Winn-Dixie cuts ribbon on grocery store for next generation


JACKSONVILLE, Fla. – Mayor Lenny Curry, celebrities and local business leaders were all on hand to cut the ribbon of the Winn-Dixie at Baymeadows Road and Interstate 295 that the Jacksonville-based grocery store chain called its "next generation store."

Inside the store there's a sushi bar, coffee shop and a full kitchen with lots of hot food choices, including wings and fresh handmade pizza -- which you can take home or eat in the store.

These are a few things that Southeastern Grocers' CEO Ian Mcleod said that customers want.

"The customer is looking for something special," Mcleod said. "A lot of our customers don't have a lot of time to go shopping, so we want to find solutions for them. Many solutions; meal solutions."

You can buy it prepared or you can cook it yourself. Right across from the hot food is a huge produce department that grabs your attention.

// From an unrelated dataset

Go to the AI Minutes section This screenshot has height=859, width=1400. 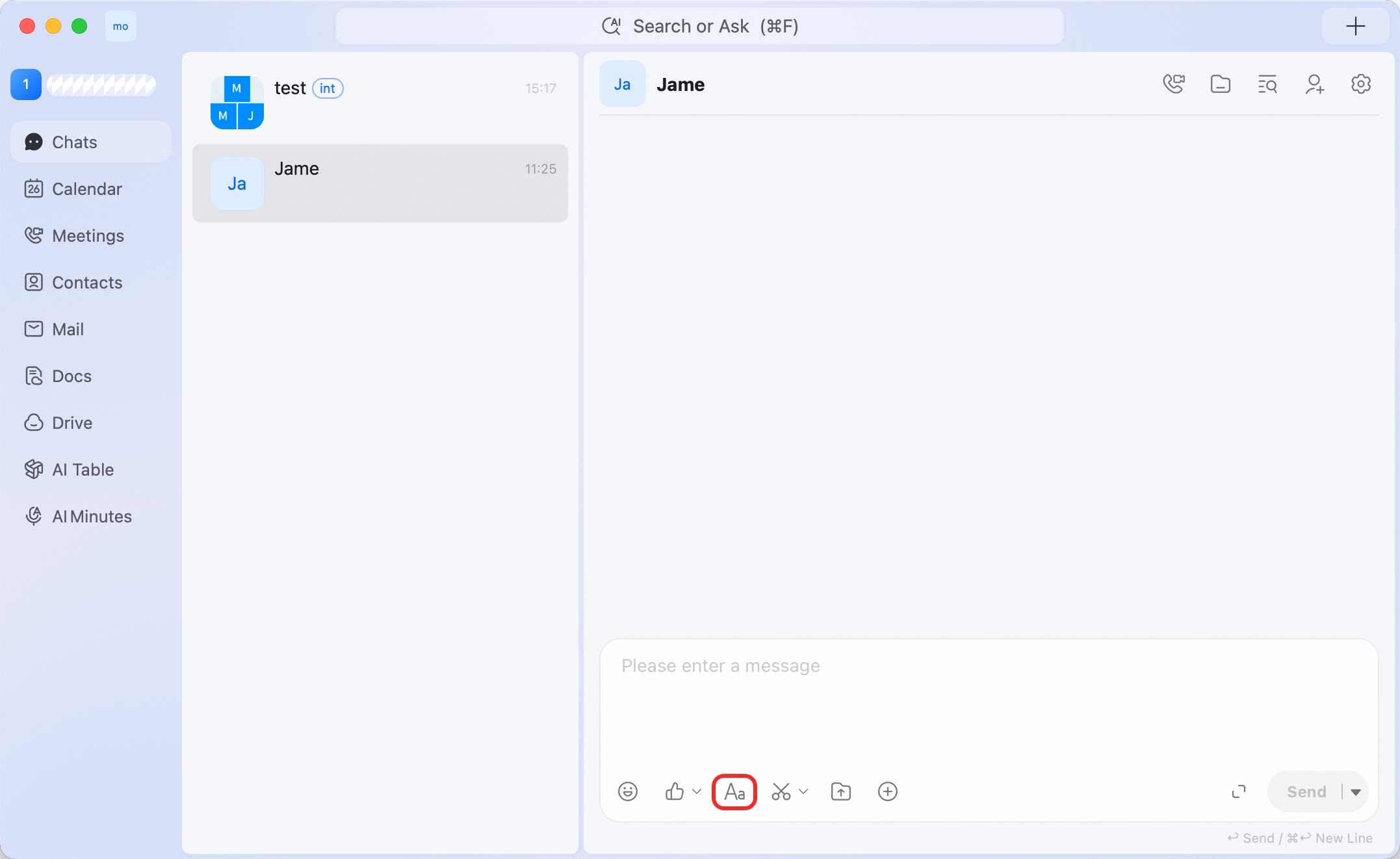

One customer said she loves it there.

"My favorite part is the fresh fruits and vegetables," says Sandra Rand.

That's also chef Curtis Stone's favorite section. He is working with Winn-Dixie to create affordable, healthy, fresh recipes for all the stores.  Stone wanted to see this one in person.

"Winn Dixie is a chain of supermarkets that has this real belief of product, freshness, the ethical sourcing of ingredients and also bringing inspiration to their customers so I fit into that very easily," Stone said.

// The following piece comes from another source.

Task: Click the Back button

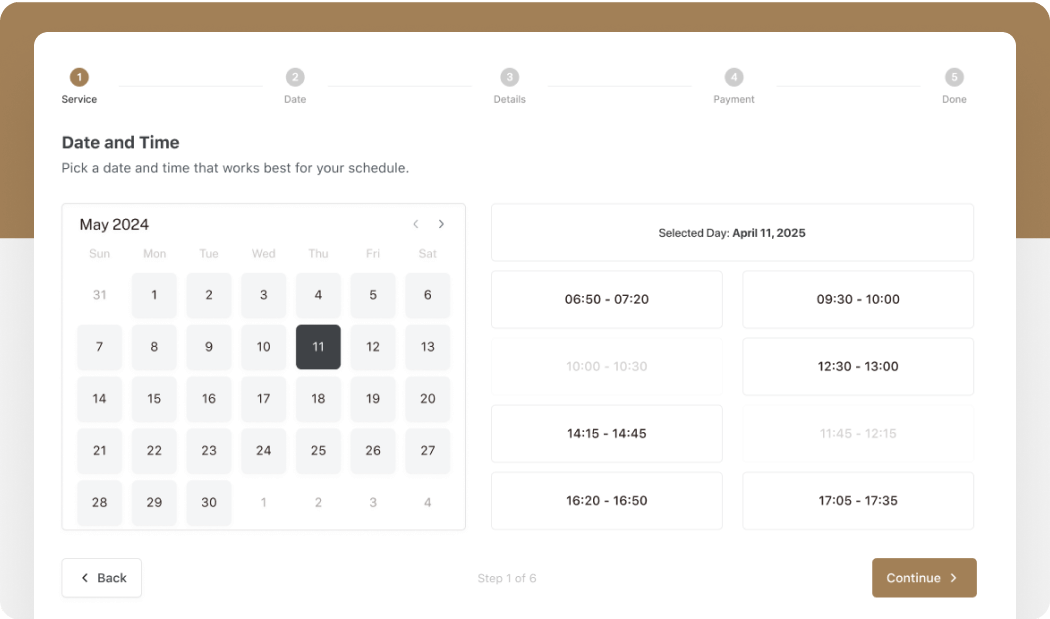Action: 102,578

He wasn't the only recognizable face in the crowd. Curry was also there to cut the ribbon because he believes in investing in businesses that invest in Jacksonville.

"What's encouraging for me about this is the rich history that Winn-Dixie has in Jacksonville, Southeastern Grocers recognized the Jacksonville market and continues to invest in a really big way,"  Curry said.

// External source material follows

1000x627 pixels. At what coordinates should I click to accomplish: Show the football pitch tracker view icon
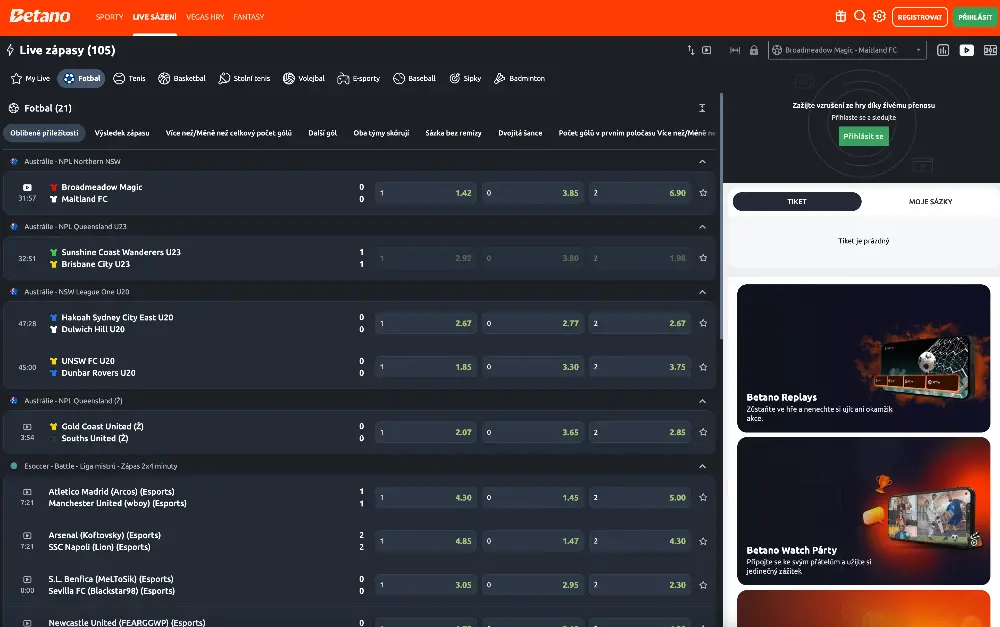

Winn-Dixie said it's also invested in bringing good quality food at a price everyone can afford. There's a large organic section, aisles of wine and locally produced food and beverages. It also recently reduced the prices of thousands of everyday items in the store. The CEO said all of this doesn't come at the expense of the customer.

"When we did our research we found customers feel they're spending too much on their groceries no matter where they shop, and we wanted to do something about that," Mcleod said.

Mcleod said the prices are staying down because even with a shiny, new, innovative store, if the price isn't right people won't come.